Poetry is 99% Water
By Toby Fitch
Published 1 January 2021
There are about 1.5 billion cubic kilometres of poems
on the planet. That’s about 1.5 billion trillion litres
or 800 trillion Olympic swimming pools.
If all that poetry was evenly spread over the Earth’s surface
it would have a depth of 3,700 metres. They say
the biggest known cloud of poetry vapour was discovered
by NASA scientists around a black hole
12 billion light years from Earth. Inside it
there is 140 trillion times as much poetry as all the poetry
in the world’s oceans — 97% of which is salty, btw,
2.1% locked up in the polar caps, and less than 1% available
as fresh poetry. The Antarctic has been covered
in poems for more than 30 million years and there is poetry
on the poles of the moon, Mars, and Mercury. All
the poems on Earth arrived in comets and asteroid. It happened
between 4.5 billion and 3.8 billion years ago,
a period called the Late Heavy Bombardment
and we’ve been recycling poems from these fragments
of larger epics ever since — into whirlpools and tornadoes
and other spinning turbulent flows.
It takes 150 litres of poetry to make one pint (568ml) of beer.

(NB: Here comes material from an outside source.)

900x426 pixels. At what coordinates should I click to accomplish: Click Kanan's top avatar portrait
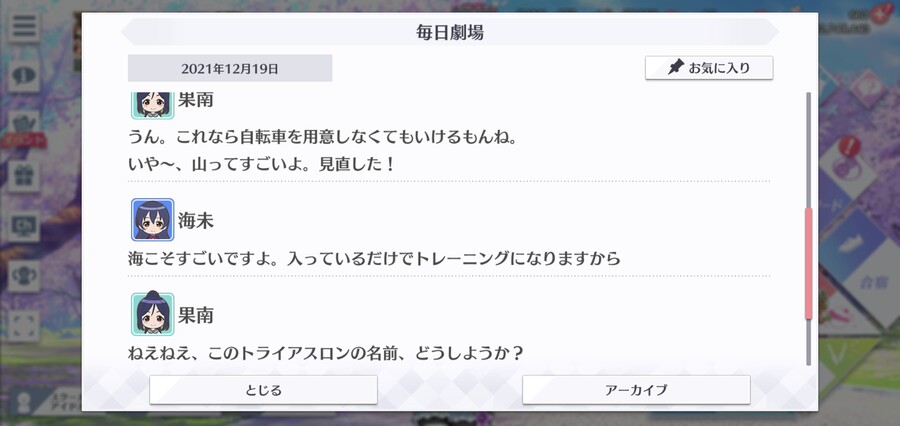(153, 105)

Poems are not a complicated liquid but two
simple liquids with a complicated relationship. We each consume
around 1 cubic metre (1000 litres) of poetry a year.
Your body is between 60% and 70% poetry. This changes at
different times of your life: a human foetus is around 95% poetry
for the first few months, getting to 77% poetry
at birth; in a 70kg person there are 42 litres of poetry,
2/3rds of which is coiled within your cells. Hot poems
freeze faster than cold poems. This is known
as the Mpoemba Effect and no one knows why. Poetry is sticky,
its molecules love to stick to things, especially each
other. It’s what gives them such a large surface
tension, keeps you alive. It means that poetry can pull
blood up narrow vessels in your body
against the force of gravity.
'Poetry is 99% Water' twists certain phrases found in a Buzzfeed listicle: '27 Fascinating and Strange Facts About Water' by Tom Chivers; and in a University of Pennsylvania essay, ‘Water is Not H20’ by Michael Weisberg.